To reproduce Figure in the paper, following models should be run with the command above: `qwen2_72b`, `claude35_opus`, `ernie4` and `llama3_8b`. All results will be stored in `output/with_gt_history_output` standby.

### Exp. 3: Attention Score

To explore the distribution of attention scores, please first specify the Huggingface checkpoint paths of `glm4-9b`, `llama31-8b`, and `qwen-72b` models in Line 17-19 of `attenscore/main.py`.

Then, change the working directory to `./attenscore` and run our provided script by commands:

```sh
cd attenscore
bash run_all.sh
```

You can change the value of the `--id` flag if you want to explore another system message not presented in Figure. And set `--id` to -1 will run all 500 system messages on the current model, but very time-consuming. All results will be stored in `output/attenscore` for plotting the figure later. 
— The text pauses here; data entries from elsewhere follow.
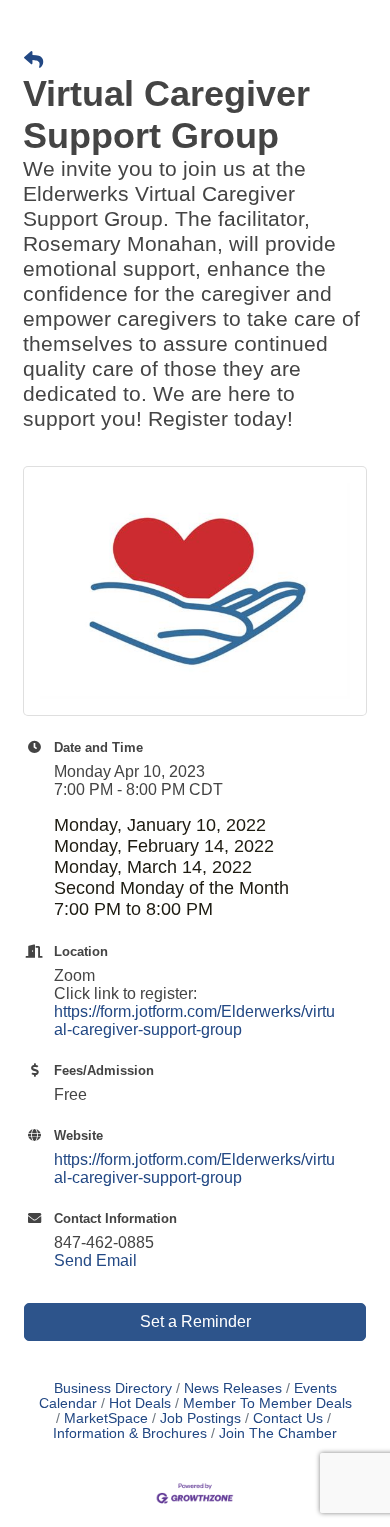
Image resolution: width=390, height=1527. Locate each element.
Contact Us (288, 1418)
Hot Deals (140, 1403)
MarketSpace (106, 1418)
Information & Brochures (130, 1433)
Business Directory (113, 1388)
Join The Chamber (278, 1433)
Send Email (95, 1260)
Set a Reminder (195, 1321)
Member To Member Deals (267, 1403)
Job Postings (200, 1418)
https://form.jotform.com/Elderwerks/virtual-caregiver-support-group (194, 1020)
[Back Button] (33, 61)
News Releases (233, 1388)
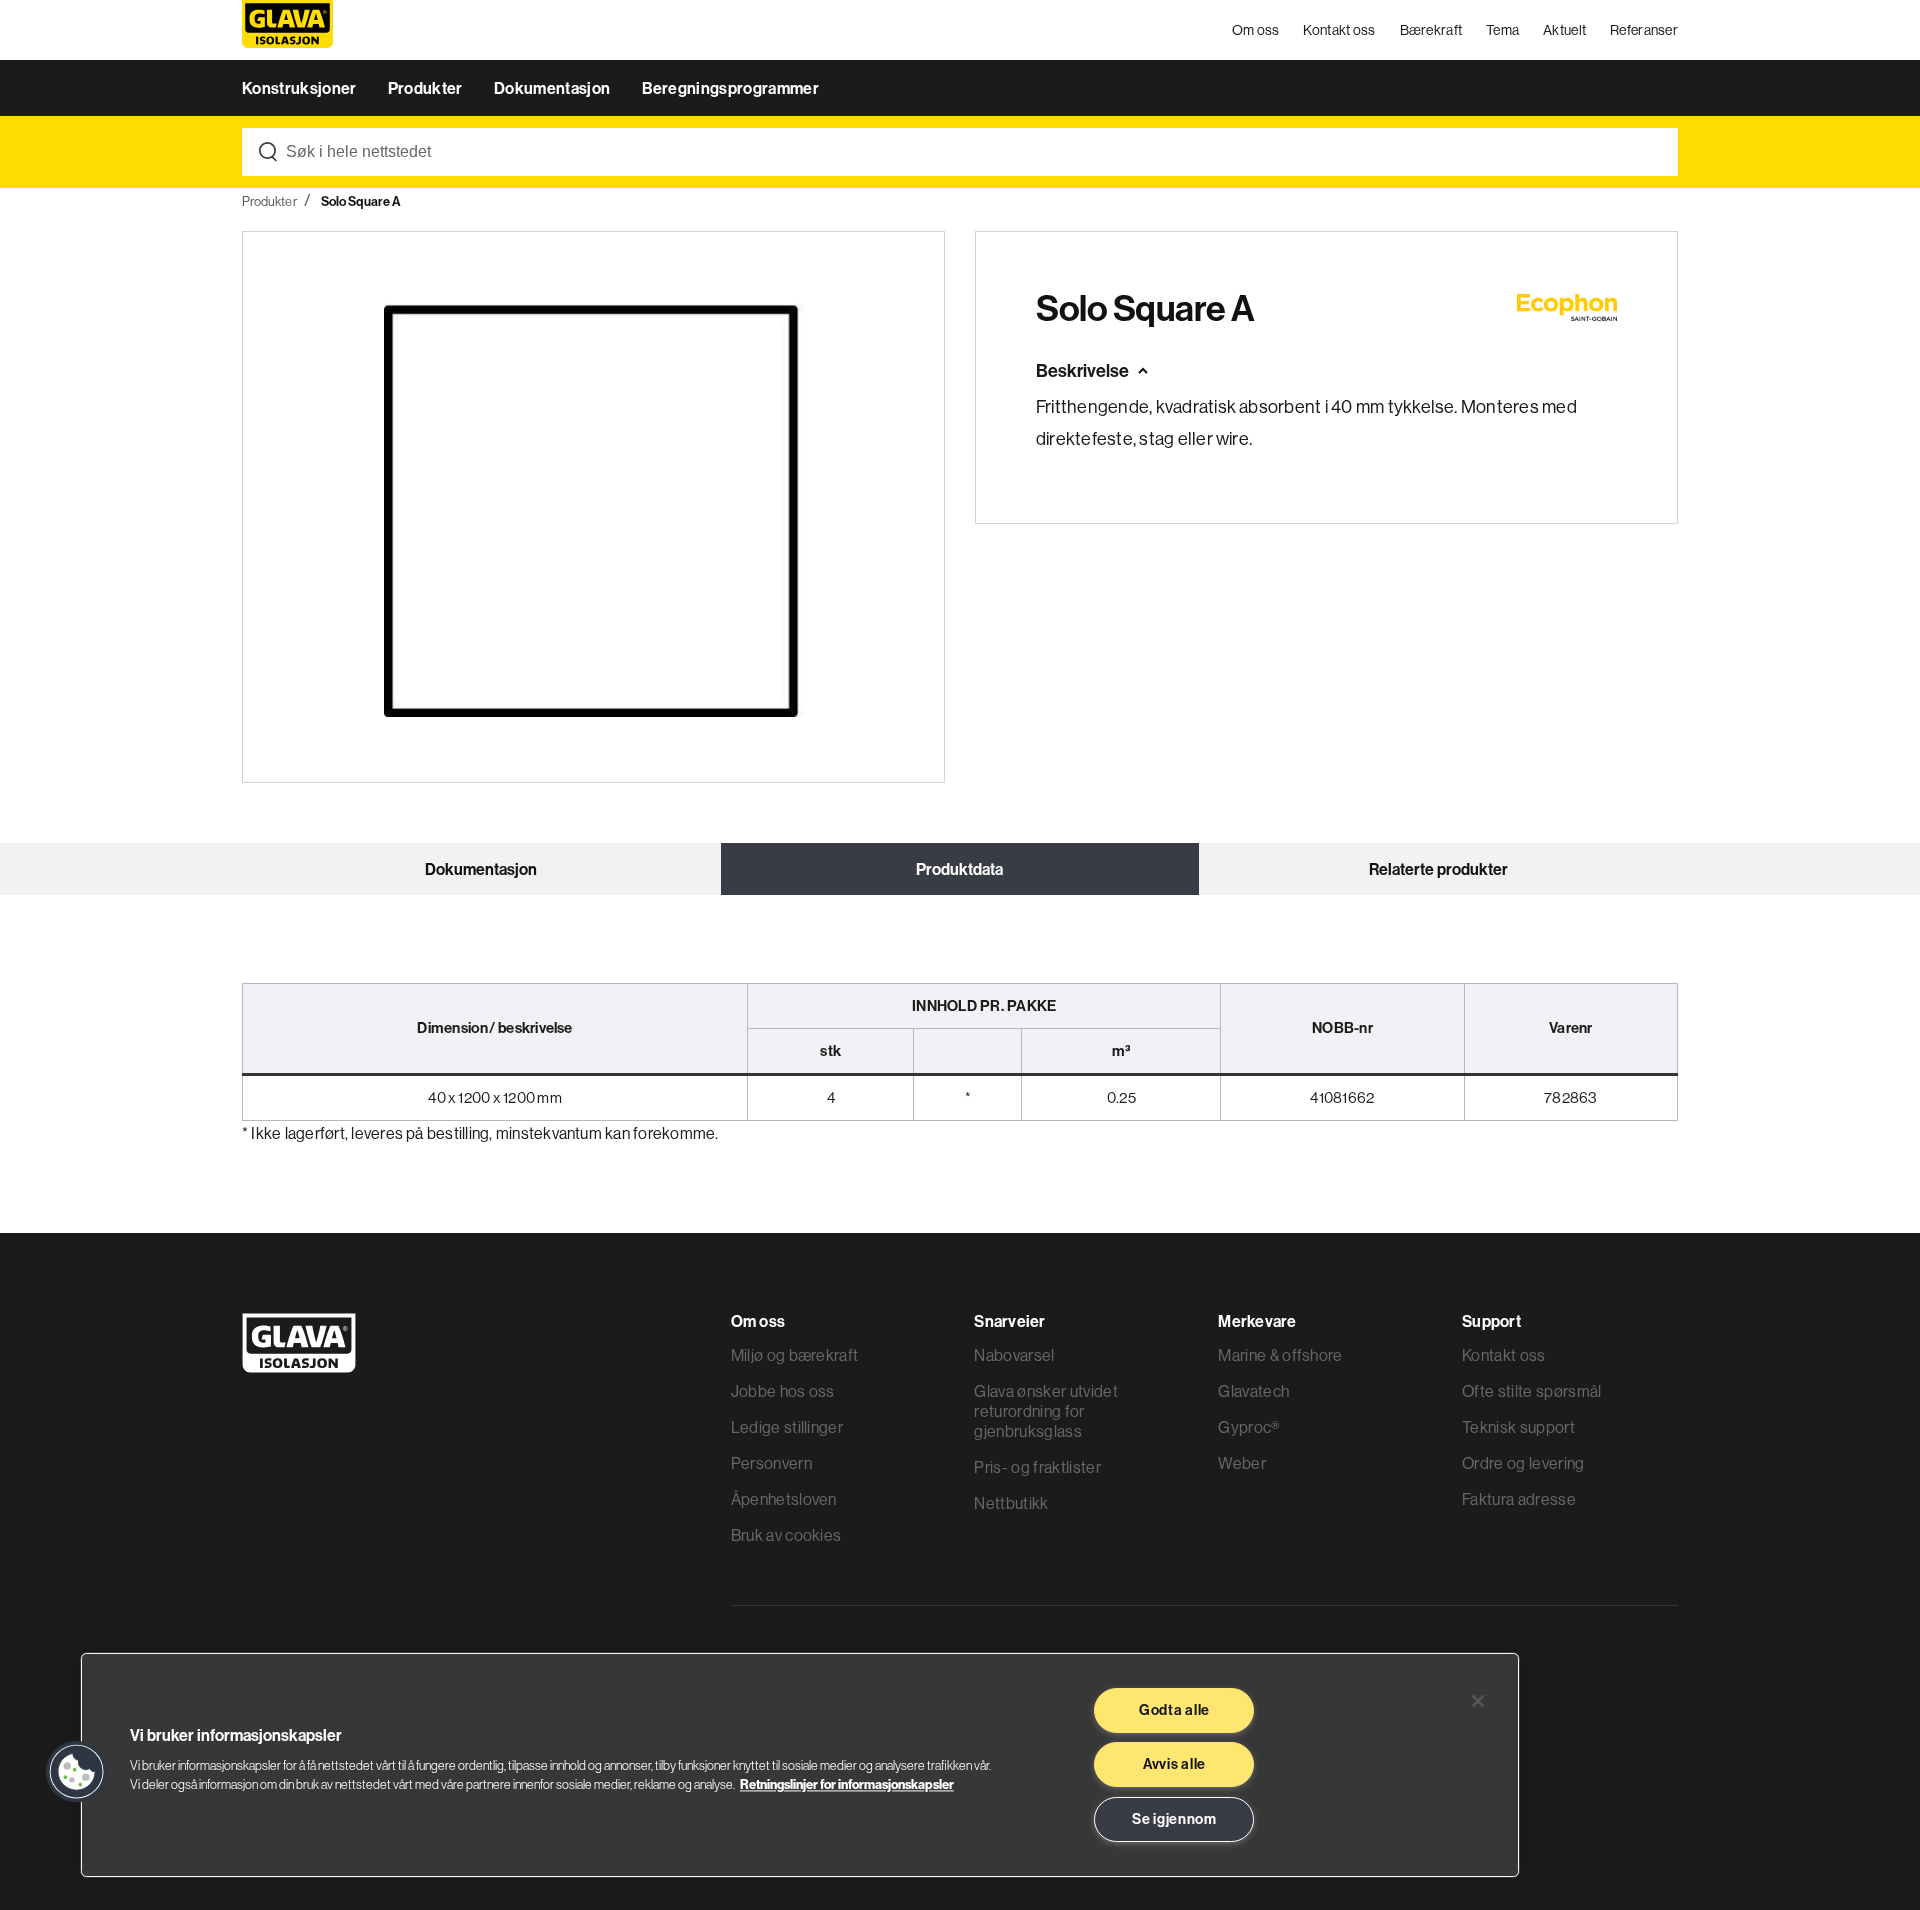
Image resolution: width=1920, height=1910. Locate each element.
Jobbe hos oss (783, 1391)
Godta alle (1174, 1710)
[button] (77, 1772)
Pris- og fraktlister (1037, 1467)
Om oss (1256, 30)
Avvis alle (1174, 1764)
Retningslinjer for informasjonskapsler (847, 1784)
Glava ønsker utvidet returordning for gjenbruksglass (1045, 1411)
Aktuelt (1564, 30)
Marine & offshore (1280, 1355)
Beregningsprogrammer (730, 88)
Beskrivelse (1082, 370)
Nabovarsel (1014, 1355)
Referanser (1644, 30)
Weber (1242, 1463)
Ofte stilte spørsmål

To reproduce Figure 6 in the paper, you may need to run all 500 system messages in all six scenarios. Since some model inputs have long sequence length and result in OOM when running Qwen2-72B, we also provide an offloading option:

```sh
python main.py \
    --id 353 \
    --save_path ../output/attenscore/res_noGT+Sys/qwen \
    --model qwen-72b \
    --offload
```

When offloading mode is enabled, all weights will be stored in RAM, and load to GPU memory when and only when it is required. Also the softmax operation will be computed on CPU to save GPU memory. The offloading mode is not recommended because it trades off GPU memory footprint against inference latency, and requires large RAM. It should only be used when normal mode reports OOM on GPU.

### Reproduce Figures and Tables

Finally, when all experimental data are ready in the `output/`, follow the instructions for reproduction. Note that there are more available command flags for the attention score figure, run the following command for model details:

```sh
python plot/fig6_atscore_v2 -h
```

### Expected Results

Even though there exists unavoidable randomness and fluctuation, especially for closed models, all the figures and tables should statistically match the patterns shown in the paper.